A 40 Year Old On Your Breast

And people say he's not sexy.

          Nothing stays the same. There are no good old days. Our memory has the tendency to romanticize the past especially when you feel threatened. Life is change and fighting this is the cause of depression and anxiety. We know things have a beginning, middle and end and yet we fight every little evolution. There is no better place to prove this than in watching a child. Kids change daily. Don’t believe us? Check out a picture of your kid when they were born and look at them now.


          Lee says: When Bobby was born, he was, how do I say this and be nice, not attractive. Bobby was squishy and jaundicy and just a long, fuzzy, noodle baby. By the time he was 4 days old, he was a handsome little guy. Then he got troll-like then, shazzam, he was a cutey! His big eyes and easy personality had everyone cooing over him. Every day was a new look and even 6 years later, he still seems to change, albeit not so drastically.


          Being a parent means dealing with constant change. Some things may be subtle and others are like a kick in the gut. Like when your daughter tries to manipulate you or your child looks at you with anger when you are just keeping them safe. Ungrateful little curs! Our job as parents is truly to grieve our child everyday in one way or another.


          Your child does something cute, you laugh. You have him perform for family, they laugh. A week later, he won’t do it anymore. That spark of spontaneous joy is now gone forever. Like Ricky, who a few months ago would answer any ‘where’ questions with ‘behind you!’ For example: ‘Ricky, where’s Bobby?’ Ricky would answer, without any evidence that he was correct, ‘Behind you!’ This response would freak us out and at the same time would be so cute we would squeal with glee. Now, if you ask him where something is, he’ll answer ‘Inano’. Said quickly, it sounds like ‘I know’ but there is a slight stutter in the word to suggest a ‘na’ sound. Cute as hell but he’ll stop that soon enough.


          For those reading with little ones, these small milestones seem as if they’ll last forever. For those readers with older kids, we know the drill. One day they’ll wake up and have shed that little kid cuteness. Then you’ll lament that you missed it or thought you had more time. This is when we decide to clamp down and not let the kids grow up. You know, treat them like babies. Many parents are guilty of this one.


          Babying an older child is just a recipe for how to make an annoying child. The problem is that you are neglecting to teach them things like responsibility. So, when the time comes that they need to step up and take the reins, they are unable to. Then you become angry with them for not being mature. Why would they be? They have been praised for being babies and maturation is met with shock, fear and grief.

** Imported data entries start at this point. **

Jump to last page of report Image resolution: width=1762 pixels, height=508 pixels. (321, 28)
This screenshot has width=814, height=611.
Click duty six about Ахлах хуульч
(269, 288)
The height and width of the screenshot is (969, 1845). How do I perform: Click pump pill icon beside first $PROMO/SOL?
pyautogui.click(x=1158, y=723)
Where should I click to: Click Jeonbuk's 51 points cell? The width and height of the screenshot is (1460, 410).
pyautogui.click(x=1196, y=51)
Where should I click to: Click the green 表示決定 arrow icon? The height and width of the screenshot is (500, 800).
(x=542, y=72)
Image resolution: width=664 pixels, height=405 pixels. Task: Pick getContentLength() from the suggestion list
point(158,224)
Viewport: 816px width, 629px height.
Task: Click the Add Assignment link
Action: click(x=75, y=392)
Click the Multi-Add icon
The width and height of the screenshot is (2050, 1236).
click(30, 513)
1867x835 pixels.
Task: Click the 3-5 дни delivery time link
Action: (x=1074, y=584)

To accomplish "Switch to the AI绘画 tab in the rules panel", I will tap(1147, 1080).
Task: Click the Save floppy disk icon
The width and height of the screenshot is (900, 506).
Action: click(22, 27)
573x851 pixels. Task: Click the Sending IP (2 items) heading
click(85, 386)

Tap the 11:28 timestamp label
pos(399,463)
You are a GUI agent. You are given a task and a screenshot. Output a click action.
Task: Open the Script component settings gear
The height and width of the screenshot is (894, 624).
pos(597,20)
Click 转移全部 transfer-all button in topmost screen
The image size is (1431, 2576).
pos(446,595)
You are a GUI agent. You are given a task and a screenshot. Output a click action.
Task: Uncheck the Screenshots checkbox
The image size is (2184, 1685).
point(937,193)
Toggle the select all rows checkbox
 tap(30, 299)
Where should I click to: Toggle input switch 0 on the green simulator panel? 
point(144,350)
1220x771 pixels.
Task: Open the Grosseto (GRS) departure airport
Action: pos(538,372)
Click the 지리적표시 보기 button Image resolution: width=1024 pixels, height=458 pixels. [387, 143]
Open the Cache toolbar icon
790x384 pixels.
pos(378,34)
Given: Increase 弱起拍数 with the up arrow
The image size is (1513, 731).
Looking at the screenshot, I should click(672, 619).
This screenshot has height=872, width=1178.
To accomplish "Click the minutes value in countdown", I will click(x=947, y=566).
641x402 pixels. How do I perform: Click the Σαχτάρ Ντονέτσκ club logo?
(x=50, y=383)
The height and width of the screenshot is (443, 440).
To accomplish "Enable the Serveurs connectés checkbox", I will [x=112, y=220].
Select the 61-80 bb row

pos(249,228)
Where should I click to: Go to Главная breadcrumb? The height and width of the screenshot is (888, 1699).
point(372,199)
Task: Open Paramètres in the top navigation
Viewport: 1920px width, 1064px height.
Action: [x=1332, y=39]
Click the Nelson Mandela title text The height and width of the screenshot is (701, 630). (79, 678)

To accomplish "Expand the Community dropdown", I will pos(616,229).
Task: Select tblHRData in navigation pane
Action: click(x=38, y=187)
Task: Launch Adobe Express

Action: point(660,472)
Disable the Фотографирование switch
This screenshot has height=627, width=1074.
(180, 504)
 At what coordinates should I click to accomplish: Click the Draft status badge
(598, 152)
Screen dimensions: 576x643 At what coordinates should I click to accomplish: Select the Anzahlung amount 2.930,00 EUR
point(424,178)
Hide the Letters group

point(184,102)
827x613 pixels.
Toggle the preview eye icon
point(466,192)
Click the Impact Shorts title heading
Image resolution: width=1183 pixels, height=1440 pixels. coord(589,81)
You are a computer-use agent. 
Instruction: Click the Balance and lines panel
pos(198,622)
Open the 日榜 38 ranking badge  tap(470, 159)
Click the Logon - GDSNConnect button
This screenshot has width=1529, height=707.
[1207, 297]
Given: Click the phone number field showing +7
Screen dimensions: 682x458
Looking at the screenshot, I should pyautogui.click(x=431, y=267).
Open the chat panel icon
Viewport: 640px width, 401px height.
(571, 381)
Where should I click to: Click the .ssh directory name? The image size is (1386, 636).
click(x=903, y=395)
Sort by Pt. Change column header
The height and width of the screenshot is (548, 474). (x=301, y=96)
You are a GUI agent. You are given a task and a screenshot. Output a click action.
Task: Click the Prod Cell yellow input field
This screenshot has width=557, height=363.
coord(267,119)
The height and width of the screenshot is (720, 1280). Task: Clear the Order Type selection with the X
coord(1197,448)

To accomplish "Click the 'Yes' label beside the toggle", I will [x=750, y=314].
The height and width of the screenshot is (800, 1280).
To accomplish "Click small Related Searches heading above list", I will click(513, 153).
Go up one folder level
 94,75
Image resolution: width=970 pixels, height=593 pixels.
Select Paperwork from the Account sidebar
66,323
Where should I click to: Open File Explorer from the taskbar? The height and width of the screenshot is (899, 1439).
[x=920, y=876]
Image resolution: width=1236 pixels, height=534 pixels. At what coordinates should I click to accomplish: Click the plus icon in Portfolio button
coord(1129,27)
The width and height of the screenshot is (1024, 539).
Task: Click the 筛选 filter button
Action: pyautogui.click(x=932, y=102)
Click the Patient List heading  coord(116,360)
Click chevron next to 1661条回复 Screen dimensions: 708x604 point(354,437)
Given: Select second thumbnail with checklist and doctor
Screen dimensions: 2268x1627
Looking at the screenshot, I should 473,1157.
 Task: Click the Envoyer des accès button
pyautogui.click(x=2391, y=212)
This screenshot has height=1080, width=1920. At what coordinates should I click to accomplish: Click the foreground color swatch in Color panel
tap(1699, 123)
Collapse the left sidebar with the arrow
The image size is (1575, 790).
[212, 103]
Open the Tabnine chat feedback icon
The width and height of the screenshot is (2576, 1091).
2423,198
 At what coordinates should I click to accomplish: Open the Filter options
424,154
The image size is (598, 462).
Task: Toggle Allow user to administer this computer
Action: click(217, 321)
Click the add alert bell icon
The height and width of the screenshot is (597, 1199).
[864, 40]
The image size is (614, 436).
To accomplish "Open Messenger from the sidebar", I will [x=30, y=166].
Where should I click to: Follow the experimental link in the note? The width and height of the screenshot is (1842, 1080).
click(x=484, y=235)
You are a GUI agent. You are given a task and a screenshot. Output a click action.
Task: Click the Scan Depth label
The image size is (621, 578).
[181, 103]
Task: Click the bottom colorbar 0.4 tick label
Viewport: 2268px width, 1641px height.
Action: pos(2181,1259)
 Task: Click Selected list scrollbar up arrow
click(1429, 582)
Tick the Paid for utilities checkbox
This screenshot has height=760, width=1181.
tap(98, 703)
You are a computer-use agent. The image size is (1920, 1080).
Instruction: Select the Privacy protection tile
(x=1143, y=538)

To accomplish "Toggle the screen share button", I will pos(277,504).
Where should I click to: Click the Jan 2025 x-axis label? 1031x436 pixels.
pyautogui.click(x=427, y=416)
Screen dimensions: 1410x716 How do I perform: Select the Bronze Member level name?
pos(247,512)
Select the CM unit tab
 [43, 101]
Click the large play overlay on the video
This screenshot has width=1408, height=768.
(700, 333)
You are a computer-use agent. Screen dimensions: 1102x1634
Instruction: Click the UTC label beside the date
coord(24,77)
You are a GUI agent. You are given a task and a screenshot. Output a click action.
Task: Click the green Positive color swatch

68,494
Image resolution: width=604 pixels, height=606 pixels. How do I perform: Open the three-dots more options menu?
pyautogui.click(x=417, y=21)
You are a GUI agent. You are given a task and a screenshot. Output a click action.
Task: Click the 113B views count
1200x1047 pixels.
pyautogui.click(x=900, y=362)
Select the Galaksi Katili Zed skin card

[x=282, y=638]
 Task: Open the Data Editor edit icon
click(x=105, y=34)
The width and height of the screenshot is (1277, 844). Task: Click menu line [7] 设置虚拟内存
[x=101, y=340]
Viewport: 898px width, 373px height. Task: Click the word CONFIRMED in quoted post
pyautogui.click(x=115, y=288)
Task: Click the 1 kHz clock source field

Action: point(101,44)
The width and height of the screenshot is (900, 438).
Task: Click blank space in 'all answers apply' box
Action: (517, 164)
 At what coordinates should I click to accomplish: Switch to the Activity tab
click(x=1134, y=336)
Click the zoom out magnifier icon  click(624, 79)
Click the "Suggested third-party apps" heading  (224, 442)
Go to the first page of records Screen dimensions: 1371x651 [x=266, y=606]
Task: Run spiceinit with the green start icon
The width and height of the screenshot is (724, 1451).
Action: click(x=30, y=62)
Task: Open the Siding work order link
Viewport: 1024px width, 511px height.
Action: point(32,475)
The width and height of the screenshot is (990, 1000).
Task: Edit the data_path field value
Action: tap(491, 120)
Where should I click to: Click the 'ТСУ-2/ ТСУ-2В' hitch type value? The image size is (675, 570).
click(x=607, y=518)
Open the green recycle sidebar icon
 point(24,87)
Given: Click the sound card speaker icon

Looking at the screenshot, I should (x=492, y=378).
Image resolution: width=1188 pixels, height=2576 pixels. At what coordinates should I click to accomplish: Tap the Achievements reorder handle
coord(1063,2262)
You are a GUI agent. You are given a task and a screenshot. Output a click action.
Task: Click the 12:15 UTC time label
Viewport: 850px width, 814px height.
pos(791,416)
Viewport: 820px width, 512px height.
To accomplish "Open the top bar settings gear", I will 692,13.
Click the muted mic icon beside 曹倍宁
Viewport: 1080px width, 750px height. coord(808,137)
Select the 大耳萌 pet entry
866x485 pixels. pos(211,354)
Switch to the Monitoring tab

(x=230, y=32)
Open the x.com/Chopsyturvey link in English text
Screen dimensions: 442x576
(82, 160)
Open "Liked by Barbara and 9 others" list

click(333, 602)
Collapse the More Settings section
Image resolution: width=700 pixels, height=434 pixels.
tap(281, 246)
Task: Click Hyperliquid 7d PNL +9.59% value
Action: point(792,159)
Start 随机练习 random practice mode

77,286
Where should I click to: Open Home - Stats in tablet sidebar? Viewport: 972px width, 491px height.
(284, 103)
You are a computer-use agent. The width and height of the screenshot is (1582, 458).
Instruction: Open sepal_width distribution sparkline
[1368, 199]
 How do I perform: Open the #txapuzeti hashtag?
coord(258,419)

          So what am I saying? I have no idea. Oh yeah, model appropriate behavior to them, don’t baby them, don’t expect them to be able to do something you have avoided teaching them to keep them babied and finally, stop babying them. Let them change. Let them develop. Remember you are raising them for the world and not as your play things. Unless, of course, you want to be burping them when they’re in their 30s.


           Paul says: I really have to start accepting the changes in my kids. With our daughter looking at colleges, it is getting harder and harder to visualize my little wiggly-eyed baby with the giant forehead. OK, her eyes still wiggle but the bangs cover her forehead very nicely. It’s funny but acknowledging the changes in my children is really accepting that I am changing. Father to a baby is very different then dad to a teen. Very different. Very very different.  And, of course, father may get the addendum of father-in-law. And daddy gives way to granddaddy.

          I just stopped breathing. I think I’ll go back to babying my kids.